CAUTIONARY STATEMENT ABOUT FORWARD-LOOKING STATEMENTS

This communication contains “forward-looking statements” within the meaning of U.S. Private Securities Litigation Reform Act of 1995. When used in this communication, the words “will,” “could,” “believe,” “anticipate,” “intend,” “estimate,” “expect,” “project,” “forecast,” “may,” “objective,” “plan” and similar expressions are intended to identify forward-looking statements, although not all forward-looking statements contain such identifying words. All statements, other than statements of historical fact included in this communication, are forward-looking statements, including, but not limited to, statements regarding the Company’s plans to issue the New Notes and the intended use of the net proceeds therefrom, and the pending Acquisition. These forward-looking statements are based on our current expectations and assumptions about future events and are based on currently available information as to the outcome and timing of future events.

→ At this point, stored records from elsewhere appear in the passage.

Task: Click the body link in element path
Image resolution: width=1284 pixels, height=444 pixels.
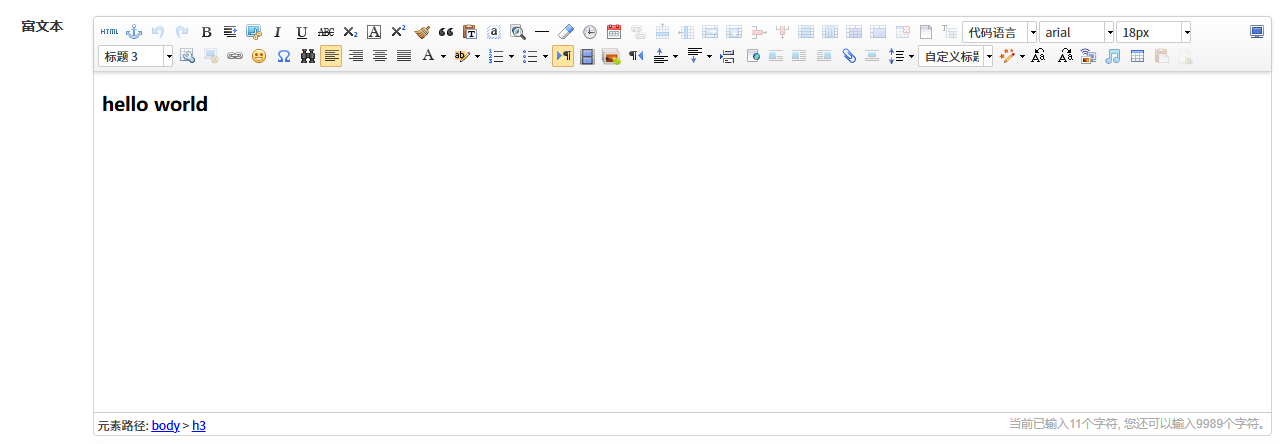Action: 166,426
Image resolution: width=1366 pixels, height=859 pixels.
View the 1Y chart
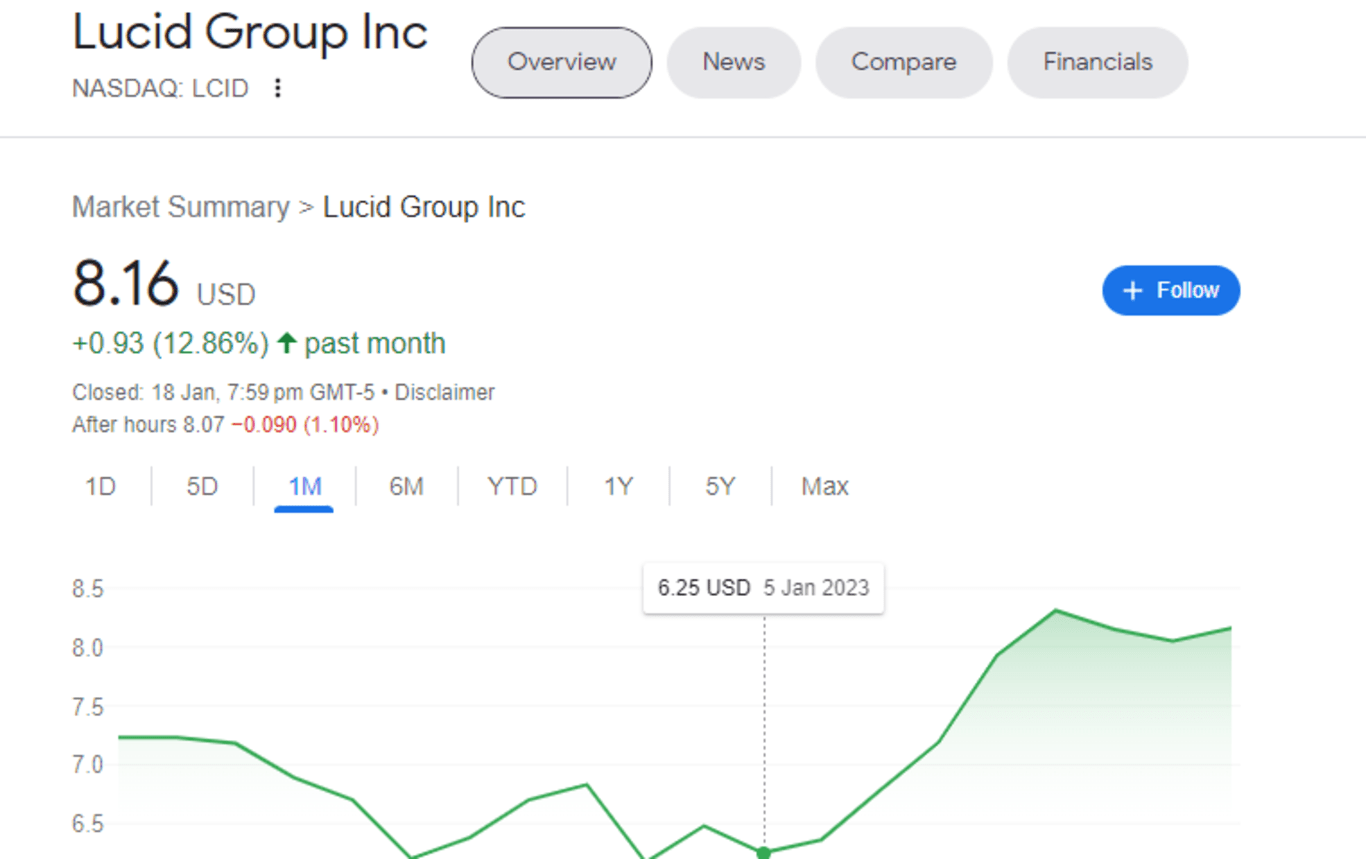click(x=617, y=486)
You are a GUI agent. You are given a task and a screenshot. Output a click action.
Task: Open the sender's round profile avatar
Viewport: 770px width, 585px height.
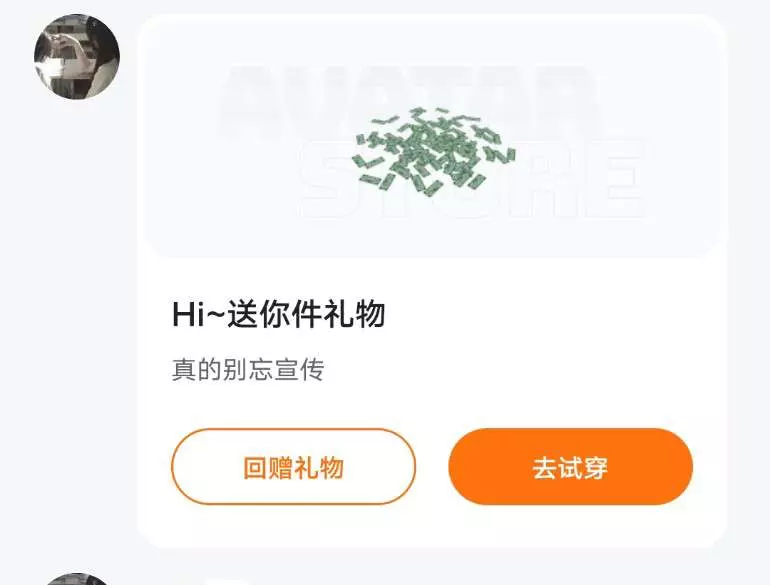click(77, 56)
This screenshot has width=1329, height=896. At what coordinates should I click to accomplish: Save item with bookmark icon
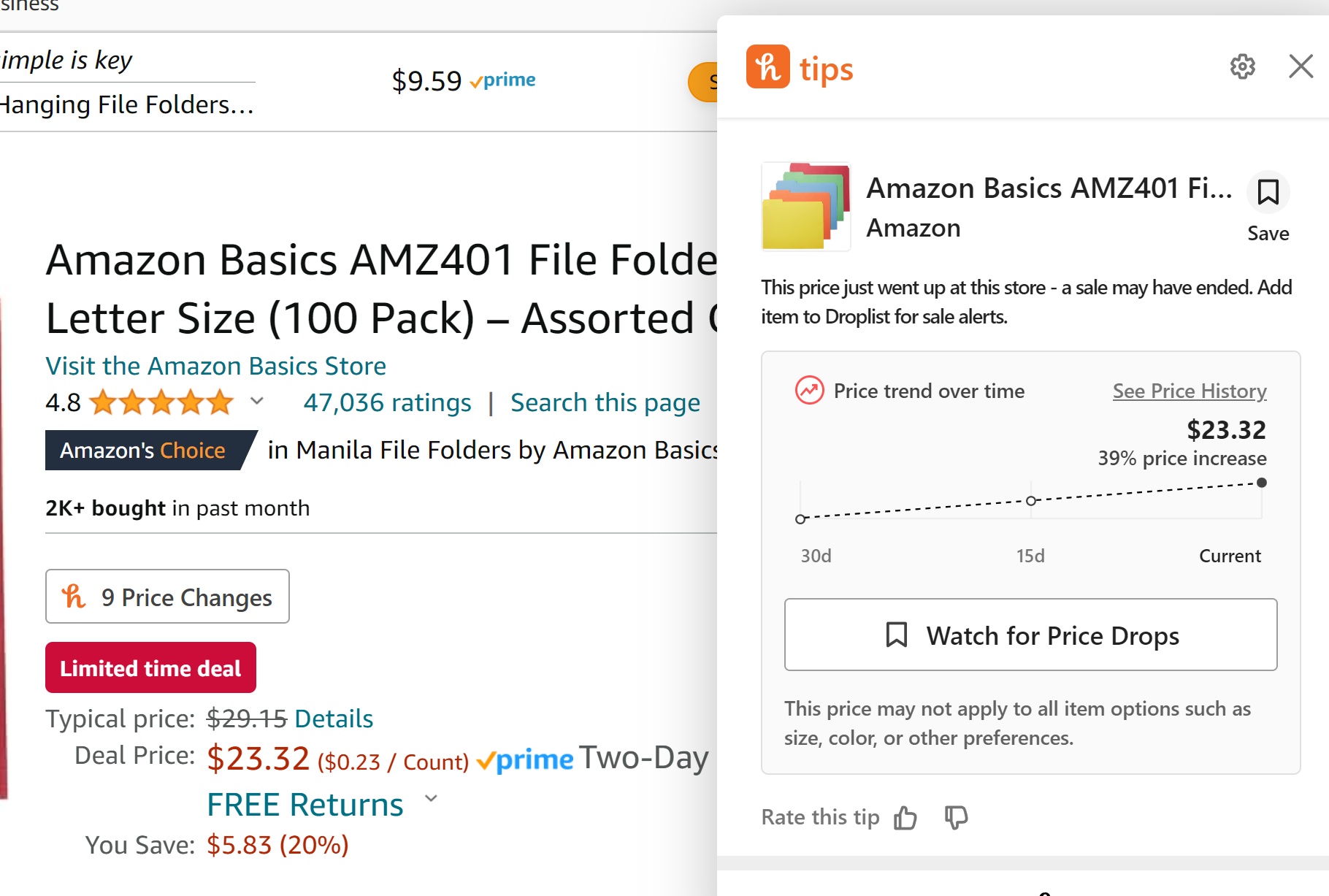1268,193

We caution you that these forward-looking statements are subject to numerous risks and uncertainties, most of which are difficult to predict and many of which are beyond our control. These risks include, but are not limited to, our ability to consummate the Acquisition on the terms currently contemplated, the anticipated future performance of the combined company, risks and uncertainties related to economic, market or business conditions, satisfaction of customary closing conditions related to the Offering, and the other risks discussed in “Risk Factors” in our Annual Report on Form 10-K for the year ended December 31, 2022 filed with the U.S. Securities and Exchange Commission (the “SEC”), our Quarterly Reports on Forms 10-Q filed with the SEC and our other filings with the SEC, all of which can be accessed at the SEC’s website at www.sec.gov .

Should one or more of the risks or uncertainties described herein occur, or should underlying assumptions prove incorrect, our actual results and plans could differ materially from those expressed in any forward-looking statements. All forward-looking statements, expressed or implied, included in this communication are expressly qualified in their entirety by this cautionary statement. This cautionary statement should also be considered in connection with any subsequent written or oral forward-looking statements that we or persons acting on our behalf may issue. Except as otherwise required by applicable law, we disclaim any duty to update any forward-looking statements, all of which are expressly qualified by the statements in this section, to reflect events or circumstances after the date of this communication.